And what is the reviews value of different dacs comparison in a non controlled embeddings? No great value...The first dac i bought believing these reviewers was a bad choice....


I was right for dac, price and S.Q. are not linearly related at all, especially under 2000 dollars....And the booming research make obsolete swiftly the last costly hyped dac of the year....

I decide to go with minimalistic, low price,low noise,universally praised product..... I was right....

I hope my post will be useful, many people look for not only a decent dac but a very good one, at low price like me....

My best to all....




I think you would get a better understanding of how DACs work by asking that question on ASR. My understanding is rudimentary. 
We each approach this, including the way we treat others in this forum, in our own way, as we do most other things. 

We can use the language, "The only thing getting between advancing the training of one's dog is the owner of the dog." Yes, that's right. "The only thing resisting the improvement of aesthetics of one's interior design is the person in charge of that interior design." You can turn that lens on anything, and yet not everything needs that lens - for instance, we probably should be very tactful in applying our lenses to the behavior of others.

The art hanging on my wall is my art, fits my desires and preferences.
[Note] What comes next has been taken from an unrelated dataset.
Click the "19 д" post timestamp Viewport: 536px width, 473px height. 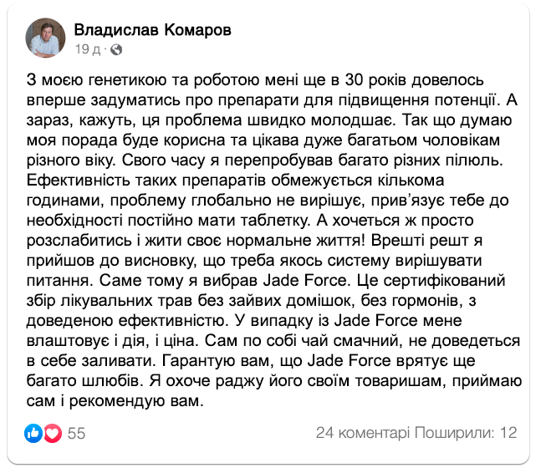[88, 49]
I buy my art based on a very long history with art and yet, I wouldn't walk into your house and say you have bad tastes, when you are on your very own path in discovering and responding to art.

I also wouldn't call you names and act as though I was somehow helping you "upgrade" your artistic sensitivities, by calling you a name. Learning just doesn't work well that way. We really have discovered that antagonizing the student, demeaning the student, calling the student names, punishing the student does not, neither in the short nor long terms, produce a better student.
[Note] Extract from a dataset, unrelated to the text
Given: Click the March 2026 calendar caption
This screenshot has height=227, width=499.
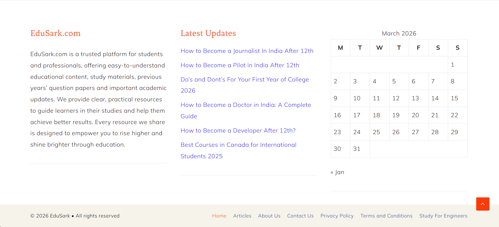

  • The motives are all wrong, and lack the very sensitivity that the person claims to be illuminating.

You wish me to apply your lens, @douglas_schroeder , and I think it would have been worth your time to take notice that I fully embraced your call for "data." I applied your lens. It's worth putting more effort into noticing the things that already meet your interests and alleged requests/standards...

So, your rendering and application of "chintziphile" rides on your own motives, which appears to be to sell me, and others, more costly equipment. Maybe it's part of a competitive approach that has often worked for you? Maybe you think I "need" your "vision" or experience of high-end components. You certainly aren't, in the preceding content, evidencing a high-end interest in discussing the finery of the available technology, even when it (possibly) shows up in lower cost equipment...
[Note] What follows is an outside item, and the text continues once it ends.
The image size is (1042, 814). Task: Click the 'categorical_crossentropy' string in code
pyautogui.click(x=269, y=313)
That's fine. I've heard your argument. It includes a tendency to call people names when they do not share your value system... I could push the button a lot harder on this, but if you want to roll around in it a bit, I know you are much more intelligent than you initial spitballs reveal...

Are you the kind that has decided his value system should be shared by all? I doubt it, because part of this sort of thinking depends on putting others down as though they are somehow less valuable for their own ways of seeing and processing... I would imagine, if I owned a number of $10K+ components from your list of favorites, you would offer a contrasting set of salutary phrases, very uplifting, even exalted phrases, without knowing a real thing about me, and without much caring, by the way. 

It's fine to be absorbed by high-end Mercedes Benzes and lean "taut" bodies. That's all fine. I get the attraction, the sexual and visceral basis of your thinking and what moves you. Go for it! I've driven many MB's in my life - I get what it's all about - the "image" of it all, the interpretation of "power" that such things appear to command. Not a bad ride, nice 'finish' work, ok motor, but I'm much more interested in other values when it comes to my buying power, and my ownership experience.

In here, I'm more interested in understanding the tech - that's one of my values, so when someone made the critique that this thread obviates "learning," I ask you to give me some insight into how my experience enjoying much deeper richer bass from my fire-bottle might be calculated in terms of THD+N or other factors, and how this might be an analog to desirable DAC tech, perhaps evidenced in more AND less costly examples. At some point, the claims to "better" will interact with what we know about things, what we are learning. The engineers are clearly in touch with this... what kind of background do you have, other than "reviewing" the tech? How well do you know the tech?

I don't think you really want to be lectured, who does? But I see the importance of laying bare motives.

I want to know how DACs work - what is in them and what does it do?

I am permitted to develop a thread on this very topic. 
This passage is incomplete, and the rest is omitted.